Ternyata perjuangan memasak di dapur pun menjadi perjuangan yang berat bagi Raya. Di belakang tubuhnya, Ganes menempel begitu rapat.
"Kamu mau memasak apa?" tanyanya dengan mulut hampir menempel di telinga.
"Aku … mau bikin nasi goreng aja," jawab Raya dengan gugup.
"Pasti rasanya sangat enak, apalagi ini hari pertama dimasakin istri." Ganes menempelkan bibirnya di rambut Raya yang dibiarkan tergerai. Aroma sampo masih tercium.
"Mas, mundur kenapa, aku kan mau masak. Kalau ditempelin gini, aku kan jadi susah masaknya." Raya berusaha mendorong tubuh suaminya agar mundur.
"Nggak mau. Lebih enak kayak gini, bikin hangat." Ganes malah membelit pinggang istrinya, dan itu bikin Raya deg-degan.
"Aku jadi malas masak, kalau ditempelin kayak gini."
"Ya udah nggak usah masak aja," Ganes memutar tubuh istrinya, sehingga mereka saling berhadapan. Matanya berbinar senang. "Kita cari bubur aja di luar, setelah itu pulang, dan lanjutin rencana yang Mas katakan."
"Ih, apaan sih, Mas!" Raya berusaha berontak dari belitan tangan suaminya yang masih belum lepas.
"Hayuk, kita keluar, biar cepat pada tujuan yang sebenarnya. Kamu pakai kerudung langsung aja, bajunya nggak usah ganti." Ganes menarik tangan istrinya untuk mencari sarapan pagi.
Raya menurut, ia mengambil kerudung bergo dan juga jaket untuk melapisi kaos oblong yang dia kenakan.
"Kamu pegangan yang kencang sama pinggang, Mas."
Raya dengan ragu-ragu memegang pinggang suaminya setelah berada di atas motor. Jantungnya berpacu dengan cepat, ketika tangannya melingkar di pinggang sang suami. Jantung Ganes pun sama deg-degannya seperti yang dialami Raya.
Tidak lama akhirnya mereka sampai di warung bubur. Setelah memesan dua mangkok bubur, Ganes menarik tangan istrinya ke tempat paling pojok. Mereka duduk saling berhadapan. Ganes menyangga kedua tangannya, dan menatap sang istri dengan intens. Dia terlihat bucin sekali.
Mata Raya berusaha untuk tidak menatap suaminya, tatapan matanya berputar kesembarang arah.
"Nanti makan buburnya Mas suapin, ya?"
Raya mendelikan matanya galak. Makan bubur disuapin di tempat umun, bisa menjerit histeris nasib para jomblo, dan dikiranya ia orang yang sedang pacaran.
"Kenapa? Malu?"
Raya mengangguk.
"Ngapain juga malu, kan kita sudah halal."
"Tapi kemesraan itu tidak boleh dipamerkan pada orang lain, Mas. Cukup kita berdua aja yang tahu."
"Berarti sepulang dari sini, ya?"
Raya mengatupkan mulutnya, otak suaminya bener-bener bikin ia malu.
"Hei, kamu Raya kan?" tanya seorang pemuda mendekati meja mereka.
Mata Raya berbinar senang, ketika disapa oleh pemuda tampan di hadapannya. Dia teman SMU-nya. Si bintang basket, yang dulu sangat dikagumi para kaum hawa, dan termasuk juga Raya yang mengaguminya secara diam-diam. Namanya Airlangga.
"Betul, aku Raya."
"Senang kalau kamu masih mengingatku," Airlangga memamerkan senyum manisnya.

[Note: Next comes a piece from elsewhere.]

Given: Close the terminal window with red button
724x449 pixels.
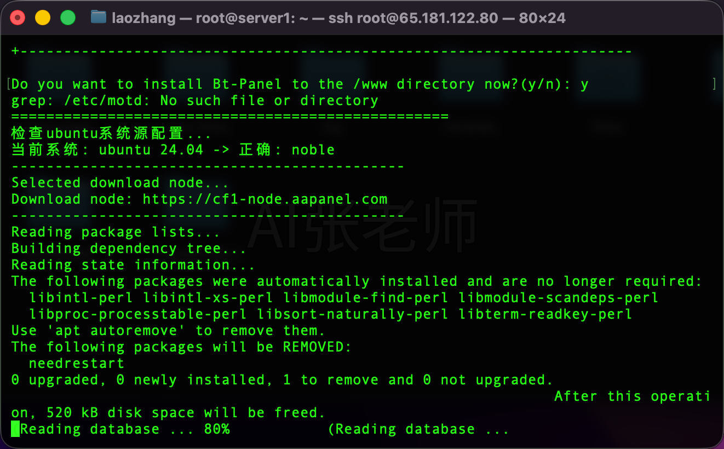Looking at the screenshot, I should click(18, 18).
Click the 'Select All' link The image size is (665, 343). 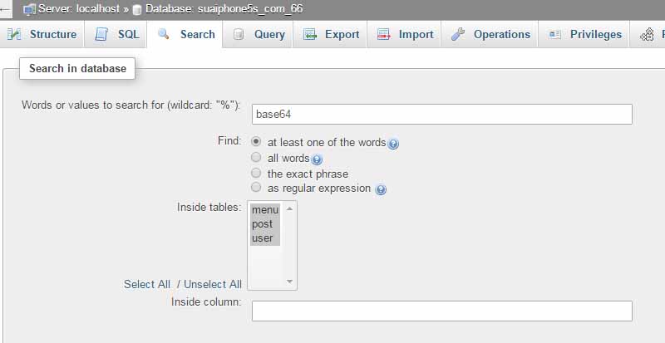[x=146, y=284]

"Boleh aku gabung di sini, aku mau makan bubur juga."
"Tidak boleh," tukas Ganesha dengan cepat. Raut mukanya terlihat masam. Dia sangat kesal dengan kedatangan pemuda sepantaran istrinya itu. Karena senyum istrinya yang manis diberikan pada lelaki lain.
Mata Raya mengerjap, sedangkan Airlangga bertanya pada Raya, siapa laki-laki yang ada disebelahnya?

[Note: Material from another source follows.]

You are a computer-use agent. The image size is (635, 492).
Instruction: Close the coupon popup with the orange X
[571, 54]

"Aku suami Raya, dan kami baru menikah kemarin. Jadi, jangan ganggu kami yang sedang menikmati masa-masa indahnya pengantin baru," tutur Ganesha dengan nada suara terdengar ketus.
"Oh, maaf." Airlangga merasa menyesal telah mengganggu mereka, ia pun mencari bangku yang kosong.